Ihre gut einsehbaren Räume scheinen bewohnt aber plötzlich
verlassen. So manche Schüssel steht frisch dampfend auf dem
gedeckten Tisch. Die Servietten stecken großteils noch in ihren
Ringen, einige jedoch, wie hastig hingeworfen, senken sich justament
neben das blanke Geschirr hinab. Jäh abgebrochene Tischgebete
verklingen aus geöffneten Fenstern in der violetten Abendluft. Die
beiden Eilfertigen halten ein, um ein Rudel über die Straße
kriechender Breviere und Gesangsbücher passieren zu lassen.
”Wir queren gerade das Viertel der Frommelanten”, erklärt
Peinlich, der
Ortschreiber, dem Sindbad. ”Dieses Völkchen erwartet immer noch
die jenseitige Herüberkunft, ohne zu ahnen, daß alle ihre diesbezüglichen
Wünsche längst erfüllt sind. Das Ortsgenie Solemnius wollte zur
Erlösung dieser Wartenden eine das allseitige Ende verkündende
Dampfgottheit konstruieren. Der Plan wurde aber nach langen
Diskussionen vom Relativitätsausschuß der hiesigen Akademie
abgelehnt. Ein jeder müsse mit seiner Weltanschauung ungestört und
ohne aufgenötigte Hilfe auskommen dürfen.”
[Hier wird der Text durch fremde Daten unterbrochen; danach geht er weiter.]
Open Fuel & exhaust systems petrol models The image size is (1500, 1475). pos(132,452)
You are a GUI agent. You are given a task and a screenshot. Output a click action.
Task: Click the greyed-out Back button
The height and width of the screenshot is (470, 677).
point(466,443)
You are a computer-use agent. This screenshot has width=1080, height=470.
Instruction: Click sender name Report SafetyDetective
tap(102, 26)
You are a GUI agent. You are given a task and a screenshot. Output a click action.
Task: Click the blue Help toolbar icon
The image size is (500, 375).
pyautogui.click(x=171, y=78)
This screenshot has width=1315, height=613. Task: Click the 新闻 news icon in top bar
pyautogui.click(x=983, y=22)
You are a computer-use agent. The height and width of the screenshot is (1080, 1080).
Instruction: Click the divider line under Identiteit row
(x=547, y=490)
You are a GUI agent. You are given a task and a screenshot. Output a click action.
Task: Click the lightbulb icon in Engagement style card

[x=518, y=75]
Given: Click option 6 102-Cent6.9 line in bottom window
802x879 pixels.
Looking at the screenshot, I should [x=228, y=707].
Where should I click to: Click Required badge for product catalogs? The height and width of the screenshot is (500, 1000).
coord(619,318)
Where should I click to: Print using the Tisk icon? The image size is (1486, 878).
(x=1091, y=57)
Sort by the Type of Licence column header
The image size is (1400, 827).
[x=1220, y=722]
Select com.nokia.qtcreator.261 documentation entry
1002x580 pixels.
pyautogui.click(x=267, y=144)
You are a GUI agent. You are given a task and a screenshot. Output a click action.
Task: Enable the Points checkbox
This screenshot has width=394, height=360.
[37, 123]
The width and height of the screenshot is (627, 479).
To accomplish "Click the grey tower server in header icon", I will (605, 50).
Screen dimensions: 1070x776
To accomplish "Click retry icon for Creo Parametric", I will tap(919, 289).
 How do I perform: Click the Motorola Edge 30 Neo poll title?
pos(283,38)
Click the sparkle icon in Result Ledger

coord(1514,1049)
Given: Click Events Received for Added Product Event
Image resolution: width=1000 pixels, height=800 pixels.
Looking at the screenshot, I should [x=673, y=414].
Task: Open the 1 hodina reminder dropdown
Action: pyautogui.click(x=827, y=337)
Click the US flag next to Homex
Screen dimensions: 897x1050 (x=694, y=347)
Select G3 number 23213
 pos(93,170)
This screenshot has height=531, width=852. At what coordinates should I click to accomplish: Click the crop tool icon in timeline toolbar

”Gehören alle Alteingesessenen zum Formenkreis der
Glaubhaften?” will Sindbad wissen.
”Keineswegs! Die meisten der Einwohner halten nichts von
Versprechungen
künftigen Heils, da Zeit hier keine knappe Ressource darstellt, wie
anderswo noch üblich. Wenn genügend Gegenwart zur Hand ist, entfällt
der Drang, auf Künftiges zu hoffen. Ein Gutteil der Altsassen
besteht überdies aus religiös unmusikalischen
Nicht- und Sondermenschen.”
Sindbad lauscht verständnisinnig und erhebt gerade das Spielbein
zum Fortgang ins Zentrum, da wankt ein laut räsonierender
Darrkopf-Sparren den Bürgerinnen- und Bürgersteig herunter. Als er
des Peinlich ansichtig wird reißt er die scharf bebrillten Augen
auf. Seine Rechte fährt in schlenkerndem Gedeute auf den Ortspoeten
zu.
”Diese insgesamt äußerst suspekte und undurchsichtige Geschichte
gipfelt in einem völlig indiskutablen Ende, mein lieber Peinlich.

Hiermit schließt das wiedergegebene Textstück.